Jestem strasznie ciekawa co wymysliła Pansy i co się wydarzy na spotkaniu Blaise'a i Ginny.
Pbardzo spodobało mi się to jak Draco znokautował swojego ojca ;p
Tylko zastanawia mnie co Lucjusz kombinuje;/
Nie mogę się doczekać kolejnego rozdziału ;)
pozdrawiam ;*
Ciekawy wątek tutaj się pojawił. Czekam na dalszy rozwój sytuacji :-)
OdpowiedzUsuńDomi.
świetny rozdział!
OdpowiedzUsuńZakochałam się w twojego Blaisa :D
i niech Lucek lepiej odczepi się od Miony!
Obserwuje!
Genialnie piszesz :)
~Acruxia
magiczna-szatynka-zhogwartu.blogspot.com
cudownie piszesz! właśnie trafiłam na twojego bloga i przeczytałam wszystkie rozdziały i śmiało mogę powiedzieć, że się zakochałam.
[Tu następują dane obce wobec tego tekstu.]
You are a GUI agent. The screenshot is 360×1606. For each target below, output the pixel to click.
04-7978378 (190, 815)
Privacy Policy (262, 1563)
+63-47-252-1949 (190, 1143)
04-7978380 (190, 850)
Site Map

Szablon jest wręcz cudowny tak samo jak sposób w jaki piszesz. Pojawił się mój ukochany Blaise i jestem cholernie ciekawa co wydarzy się na spotkaniu jego i Ginny :) Z niecierpliwością czekam na następny.
OdpowiedzUsuńPozdrawiam i zapraszam do mnie na bloga z miniaturkami dramione you-make-me-rise-when-i-fall-dramione.blogspot.com
Blaise jest cudowny! <3
OdpowiedzUsuńlecę dalej ;3
Nigdy nie lubiłam Pansy, ale tutaj mam ochotę wytargać ją za włosy. A co do Zabiniego tam mam nadzieję, że to nie Ginny, ale on się zakocha w niej. I będzie żałował przedmiotowego traktowania kobiet! No proszę Draco chce chronić Hermionę?
OdpowiedzUsuńPozdrawiam i życzę weny!